* **WHAT IS REQUIRED**
Start with the first line of the records below. Output each line exactly, ending with the one that contains "https://nadeemkhawar.com/ (65, 505)".

[Items from a data source]
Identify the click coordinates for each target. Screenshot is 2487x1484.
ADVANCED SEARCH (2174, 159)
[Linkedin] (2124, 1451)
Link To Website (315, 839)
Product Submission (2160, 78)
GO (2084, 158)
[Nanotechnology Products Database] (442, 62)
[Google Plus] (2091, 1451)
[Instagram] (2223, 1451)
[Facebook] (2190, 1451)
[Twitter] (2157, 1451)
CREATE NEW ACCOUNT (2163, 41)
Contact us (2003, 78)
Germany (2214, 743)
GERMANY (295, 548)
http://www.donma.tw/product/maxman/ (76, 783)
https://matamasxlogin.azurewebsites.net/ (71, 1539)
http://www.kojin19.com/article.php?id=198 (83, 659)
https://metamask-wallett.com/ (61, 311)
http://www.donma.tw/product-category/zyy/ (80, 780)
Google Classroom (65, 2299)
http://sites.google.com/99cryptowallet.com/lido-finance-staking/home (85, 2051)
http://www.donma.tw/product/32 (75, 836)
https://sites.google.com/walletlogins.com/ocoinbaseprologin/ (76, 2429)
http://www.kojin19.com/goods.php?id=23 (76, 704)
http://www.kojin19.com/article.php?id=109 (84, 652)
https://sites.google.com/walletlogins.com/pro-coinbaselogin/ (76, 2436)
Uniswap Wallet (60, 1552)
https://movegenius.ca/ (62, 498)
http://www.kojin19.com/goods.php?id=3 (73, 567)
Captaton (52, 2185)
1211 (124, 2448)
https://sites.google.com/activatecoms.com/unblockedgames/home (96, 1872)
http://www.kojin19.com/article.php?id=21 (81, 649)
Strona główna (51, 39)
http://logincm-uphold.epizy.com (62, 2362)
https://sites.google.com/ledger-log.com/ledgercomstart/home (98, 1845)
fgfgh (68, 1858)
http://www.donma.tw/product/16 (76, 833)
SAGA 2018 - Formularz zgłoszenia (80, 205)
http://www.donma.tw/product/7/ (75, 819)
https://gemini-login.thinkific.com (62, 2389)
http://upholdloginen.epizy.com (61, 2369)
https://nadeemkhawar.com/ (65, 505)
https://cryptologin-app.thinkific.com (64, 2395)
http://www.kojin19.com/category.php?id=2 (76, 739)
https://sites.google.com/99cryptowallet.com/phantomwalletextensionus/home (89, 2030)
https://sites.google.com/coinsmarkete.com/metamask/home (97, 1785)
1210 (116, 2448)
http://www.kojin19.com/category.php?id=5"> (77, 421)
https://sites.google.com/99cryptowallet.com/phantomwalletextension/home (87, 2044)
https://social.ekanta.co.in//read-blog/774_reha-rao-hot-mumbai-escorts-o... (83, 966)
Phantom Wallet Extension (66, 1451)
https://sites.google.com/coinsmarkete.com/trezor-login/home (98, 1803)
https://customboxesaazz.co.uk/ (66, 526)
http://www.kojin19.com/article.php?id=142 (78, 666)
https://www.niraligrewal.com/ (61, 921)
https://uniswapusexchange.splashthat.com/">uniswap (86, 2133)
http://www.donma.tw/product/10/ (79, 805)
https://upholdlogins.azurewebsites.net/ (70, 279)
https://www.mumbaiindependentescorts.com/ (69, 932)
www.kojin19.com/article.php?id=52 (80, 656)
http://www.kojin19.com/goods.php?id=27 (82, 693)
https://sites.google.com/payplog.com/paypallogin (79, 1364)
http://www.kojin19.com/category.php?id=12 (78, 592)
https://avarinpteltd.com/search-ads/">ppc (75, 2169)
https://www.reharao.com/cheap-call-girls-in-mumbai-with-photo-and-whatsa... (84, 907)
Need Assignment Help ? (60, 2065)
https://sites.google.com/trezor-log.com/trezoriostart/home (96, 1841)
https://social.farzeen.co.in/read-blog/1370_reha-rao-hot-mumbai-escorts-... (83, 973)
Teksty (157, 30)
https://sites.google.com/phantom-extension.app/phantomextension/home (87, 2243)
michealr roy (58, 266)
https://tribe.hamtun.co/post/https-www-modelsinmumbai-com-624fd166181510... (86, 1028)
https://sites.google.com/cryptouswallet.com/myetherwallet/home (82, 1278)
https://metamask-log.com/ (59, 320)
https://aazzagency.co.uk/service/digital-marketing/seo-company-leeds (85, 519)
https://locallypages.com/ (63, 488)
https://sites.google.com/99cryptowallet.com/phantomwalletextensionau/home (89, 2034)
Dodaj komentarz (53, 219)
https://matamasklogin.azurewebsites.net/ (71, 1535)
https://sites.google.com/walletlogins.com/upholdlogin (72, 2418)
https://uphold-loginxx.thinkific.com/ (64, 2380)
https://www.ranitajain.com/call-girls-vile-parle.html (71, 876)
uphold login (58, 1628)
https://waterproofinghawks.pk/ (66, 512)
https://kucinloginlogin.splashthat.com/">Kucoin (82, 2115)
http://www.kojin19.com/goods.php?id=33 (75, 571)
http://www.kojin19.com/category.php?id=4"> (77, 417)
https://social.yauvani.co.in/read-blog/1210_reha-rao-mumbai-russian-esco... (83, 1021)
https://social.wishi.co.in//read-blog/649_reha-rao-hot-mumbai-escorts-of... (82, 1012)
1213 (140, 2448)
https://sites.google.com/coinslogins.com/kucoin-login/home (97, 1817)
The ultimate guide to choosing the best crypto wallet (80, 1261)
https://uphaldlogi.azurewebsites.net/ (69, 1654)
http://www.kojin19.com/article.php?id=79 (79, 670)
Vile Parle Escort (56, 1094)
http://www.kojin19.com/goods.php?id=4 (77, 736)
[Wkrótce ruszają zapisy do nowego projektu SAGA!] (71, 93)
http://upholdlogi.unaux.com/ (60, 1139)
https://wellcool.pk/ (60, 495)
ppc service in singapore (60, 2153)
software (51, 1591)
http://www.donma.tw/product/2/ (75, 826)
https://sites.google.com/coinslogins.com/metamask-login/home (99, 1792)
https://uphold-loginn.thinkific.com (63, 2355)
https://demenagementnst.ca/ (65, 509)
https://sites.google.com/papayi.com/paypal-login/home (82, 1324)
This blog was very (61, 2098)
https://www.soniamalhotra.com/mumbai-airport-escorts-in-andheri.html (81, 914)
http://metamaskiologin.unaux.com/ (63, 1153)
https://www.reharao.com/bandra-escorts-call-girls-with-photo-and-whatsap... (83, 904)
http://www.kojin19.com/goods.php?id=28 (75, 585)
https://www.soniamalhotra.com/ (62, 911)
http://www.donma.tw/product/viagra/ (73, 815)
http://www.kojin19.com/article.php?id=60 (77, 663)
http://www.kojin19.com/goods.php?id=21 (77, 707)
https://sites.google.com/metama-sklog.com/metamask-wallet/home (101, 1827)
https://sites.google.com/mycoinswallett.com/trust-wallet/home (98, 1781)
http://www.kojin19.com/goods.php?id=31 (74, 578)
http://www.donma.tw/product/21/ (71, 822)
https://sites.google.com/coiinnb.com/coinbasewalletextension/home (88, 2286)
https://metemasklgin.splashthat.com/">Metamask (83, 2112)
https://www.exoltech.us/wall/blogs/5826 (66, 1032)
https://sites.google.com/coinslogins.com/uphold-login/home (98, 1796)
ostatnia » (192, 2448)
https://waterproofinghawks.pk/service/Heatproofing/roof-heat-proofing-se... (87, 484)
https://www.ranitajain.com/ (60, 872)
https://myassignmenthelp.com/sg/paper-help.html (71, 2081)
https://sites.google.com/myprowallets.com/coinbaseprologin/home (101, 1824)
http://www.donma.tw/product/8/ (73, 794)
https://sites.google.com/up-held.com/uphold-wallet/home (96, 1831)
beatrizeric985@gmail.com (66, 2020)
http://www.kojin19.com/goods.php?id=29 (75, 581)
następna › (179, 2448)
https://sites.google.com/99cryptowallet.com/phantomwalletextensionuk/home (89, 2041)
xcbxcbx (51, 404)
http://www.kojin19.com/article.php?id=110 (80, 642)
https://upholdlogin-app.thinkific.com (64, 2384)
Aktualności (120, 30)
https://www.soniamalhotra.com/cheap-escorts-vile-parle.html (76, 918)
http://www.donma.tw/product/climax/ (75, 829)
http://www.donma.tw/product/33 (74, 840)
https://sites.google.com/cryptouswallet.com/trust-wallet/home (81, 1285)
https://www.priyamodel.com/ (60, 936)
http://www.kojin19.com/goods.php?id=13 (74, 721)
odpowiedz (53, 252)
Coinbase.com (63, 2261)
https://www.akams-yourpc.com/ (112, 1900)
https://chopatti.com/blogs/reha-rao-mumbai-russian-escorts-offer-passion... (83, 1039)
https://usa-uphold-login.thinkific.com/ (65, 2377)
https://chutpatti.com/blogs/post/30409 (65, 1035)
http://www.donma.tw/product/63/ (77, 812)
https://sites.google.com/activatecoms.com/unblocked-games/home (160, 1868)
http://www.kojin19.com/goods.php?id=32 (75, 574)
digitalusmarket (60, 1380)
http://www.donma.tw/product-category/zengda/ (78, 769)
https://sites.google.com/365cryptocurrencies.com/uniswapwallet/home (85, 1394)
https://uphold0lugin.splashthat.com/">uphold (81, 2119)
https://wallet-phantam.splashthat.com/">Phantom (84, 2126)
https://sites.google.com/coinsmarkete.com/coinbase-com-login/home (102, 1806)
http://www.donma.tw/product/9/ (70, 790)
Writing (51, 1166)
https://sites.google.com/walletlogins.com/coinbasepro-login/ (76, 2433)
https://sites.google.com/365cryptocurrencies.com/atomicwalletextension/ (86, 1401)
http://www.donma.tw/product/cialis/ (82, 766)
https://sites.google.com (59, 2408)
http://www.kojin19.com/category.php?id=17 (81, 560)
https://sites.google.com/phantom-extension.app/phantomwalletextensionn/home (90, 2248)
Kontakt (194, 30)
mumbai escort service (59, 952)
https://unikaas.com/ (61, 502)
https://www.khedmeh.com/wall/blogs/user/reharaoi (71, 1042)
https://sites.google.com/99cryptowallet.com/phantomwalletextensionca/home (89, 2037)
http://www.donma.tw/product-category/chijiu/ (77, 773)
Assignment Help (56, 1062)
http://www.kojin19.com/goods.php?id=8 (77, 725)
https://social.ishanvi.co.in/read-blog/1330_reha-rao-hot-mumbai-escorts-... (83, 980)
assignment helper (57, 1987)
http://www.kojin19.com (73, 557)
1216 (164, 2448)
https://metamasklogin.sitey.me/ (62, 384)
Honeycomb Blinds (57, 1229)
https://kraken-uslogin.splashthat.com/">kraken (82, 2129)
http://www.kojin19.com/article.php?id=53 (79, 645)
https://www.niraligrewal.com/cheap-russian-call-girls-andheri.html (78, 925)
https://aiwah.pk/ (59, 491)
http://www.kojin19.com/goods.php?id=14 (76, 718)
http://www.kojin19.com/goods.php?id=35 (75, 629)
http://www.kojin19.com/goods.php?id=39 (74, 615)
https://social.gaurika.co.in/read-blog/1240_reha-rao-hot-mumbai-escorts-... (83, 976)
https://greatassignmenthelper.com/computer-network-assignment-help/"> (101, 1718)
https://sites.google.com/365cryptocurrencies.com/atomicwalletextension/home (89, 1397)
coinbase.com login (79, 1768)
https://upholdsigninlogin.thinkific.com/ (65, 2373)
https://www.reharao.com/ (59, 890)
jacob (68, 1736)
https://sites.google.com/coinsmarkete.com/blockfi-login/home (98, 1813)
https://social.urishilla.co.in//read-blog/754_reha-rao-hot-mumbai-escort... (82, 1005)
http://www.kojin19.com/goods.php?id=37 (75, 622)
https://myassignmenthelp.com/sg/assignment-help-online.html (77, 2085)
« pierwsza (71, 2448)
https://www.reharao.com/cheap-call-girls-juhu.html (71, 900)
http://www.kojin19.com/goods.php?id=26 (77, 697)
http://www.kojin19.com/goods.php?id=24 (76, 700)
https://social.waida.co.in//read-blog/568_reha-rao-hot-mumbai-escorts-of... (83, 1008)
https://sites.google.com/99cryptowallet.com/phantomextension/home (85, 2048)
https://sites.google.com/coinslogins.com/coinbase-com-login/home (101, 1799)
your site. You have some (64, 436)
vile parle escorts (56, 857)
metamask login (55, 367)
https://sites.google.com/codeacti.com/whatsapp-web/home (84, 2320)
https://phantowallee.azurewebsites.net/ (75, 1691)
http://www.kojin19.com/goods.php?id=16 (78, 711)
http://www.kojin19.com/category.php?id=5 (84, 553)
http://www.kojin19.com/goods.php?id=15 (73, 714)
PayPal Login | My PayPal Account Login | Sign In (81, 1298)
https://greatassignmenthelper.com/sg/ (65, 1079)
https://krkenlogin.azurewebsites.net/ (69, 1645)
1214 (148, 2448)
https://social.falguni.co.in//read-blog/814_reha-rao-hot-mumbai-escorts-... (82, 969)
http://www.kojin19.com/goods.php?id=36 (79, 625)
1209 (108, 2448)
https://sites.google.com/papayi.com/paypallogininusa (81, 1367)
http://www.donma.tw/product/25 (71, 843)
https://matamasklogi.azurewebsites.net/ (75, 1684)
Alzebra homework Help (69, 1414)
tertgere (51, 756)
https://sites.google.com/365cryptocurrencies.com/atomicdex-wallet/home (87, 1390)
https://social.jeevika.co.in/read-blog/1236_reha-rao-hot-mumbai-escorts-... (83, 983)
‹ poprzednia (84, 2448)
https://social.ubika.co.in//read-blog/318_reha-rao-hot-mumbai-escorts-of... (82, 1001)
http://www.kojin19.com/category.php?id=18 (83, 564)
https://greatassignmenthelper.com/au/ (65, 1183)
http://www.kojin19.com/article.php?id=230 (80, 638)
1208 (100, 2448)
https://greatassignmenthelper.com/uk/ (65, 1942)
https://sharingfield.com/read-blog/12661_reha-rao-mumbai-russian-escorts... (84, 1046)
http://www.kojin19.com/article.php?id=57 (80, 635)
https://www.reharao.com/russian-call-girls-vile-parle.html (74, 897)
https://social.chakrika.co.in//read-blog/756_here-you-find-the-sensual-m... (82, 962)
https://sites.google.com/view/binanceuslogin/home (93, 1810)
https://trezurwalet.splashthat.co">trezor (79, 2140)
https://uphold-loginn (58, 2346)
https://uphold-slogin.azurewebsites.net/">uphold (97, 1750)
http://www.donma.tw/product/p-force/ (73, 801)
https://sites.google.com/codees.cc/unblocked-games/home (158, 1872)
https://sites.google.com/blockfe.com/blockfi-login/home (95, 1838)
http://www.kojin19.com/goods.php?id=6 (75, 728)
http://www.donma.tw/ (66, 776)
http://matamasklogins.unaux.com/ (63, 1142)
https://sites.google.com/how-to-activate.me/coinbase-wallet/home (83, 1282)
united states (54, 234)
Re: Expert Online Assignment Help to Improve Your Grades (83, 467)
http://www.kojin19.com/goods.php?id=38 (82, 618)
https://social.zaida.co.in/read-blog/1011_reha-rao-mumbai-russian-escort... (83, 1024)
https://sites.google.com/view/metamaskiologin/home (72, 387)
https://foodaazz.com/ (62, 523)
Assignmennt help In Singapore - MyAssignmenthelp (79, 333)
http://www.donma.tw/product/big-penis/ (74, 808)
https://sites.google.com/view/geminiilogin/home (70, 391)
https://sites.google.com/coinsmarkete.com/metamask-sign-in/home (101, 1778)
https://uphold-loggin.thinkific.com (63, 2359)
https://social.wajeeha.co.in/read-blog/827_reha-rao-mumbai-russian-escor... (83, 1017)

* **WRITTEN ANSWER**
Identify the click coordinates for each target. Screenshot is 2487x1484.
ADVANCED SEARCH (2174, 159)
[Linkedin] (2124, 1451)
Link To Website (315, 839)
Product Submission (2160, 78)
GO (2084, 158)
[Nanotechnology Products Database] (442, 62)
[Google Plus] (2091, 1451)
[Instagram] (2223, 1451)
[Facebook] (2190, 1451)
[Twitter] (2157, 1451)
CREATE NEW ACCOUNT (2163, 41)
Contact us (2003, 78)
Germany (2214, 743)
GERMANY (295, 548)
http://www.donma.tw/product/maxman/ (76, 783)
https://matamasxlogin.azurewebsites.net/ (71, 1539)
http://www.kojin19.com/article.php?id=198 (83, 659)
https://metamask-wallett.com/ (61, 311)
http://www.donma.tw/product-category/zyy/ (80, 780)
Google Classroom (65, 2299)
http://sites.google.com/99cryptowallet.com/lido-finance-staking/home (85, 2051)
http://www.donma.tw/product/32 (75, 836)
https://sites.google.com/walletlogins.com/ocoinbaseprologin/ (76, 2429)
http://www.kojin19.com/goods.php?id=23 (76, 704)
http://www.kojin19.com/article.php?id=109 (84, 652)
https://sites.google.com/walletlogins.com/pro-coinbaselogin/ (76, 2436)
Uniswap Wallet (60, 1552)
https://movegenius.ca/ (62, 498)
http://www.kojin19.com/goods.php?id=3 (73, 567)
Captaton (52, 2185)
1211 (124, 2448)
https://sites.google.com/activatecoms.com/unblockedgames/home (96, 1872)
http://www.kojin19.com/article.php?id=21 (81, 649)
Strona główna (51, 39)
http://logincm-uphold.epizy.com (62, 2362)
https://sites.google.com/ledger-log.com/ledgercomstart/home (98, 1845)
fgfgh (68, 1858)
http://www.donma.tw/product/16 (76, 833)
SAGA 2018 - Formularz zgłoszenia (80, 205)
http://www.donma.tw/product/7/ (75, 819)
https://gemini-login.thinkific.com (62, 2389)
http://upholdloginen.epizy.com (61, 2369)
https://nadeemkhawar.com/ (65, 505)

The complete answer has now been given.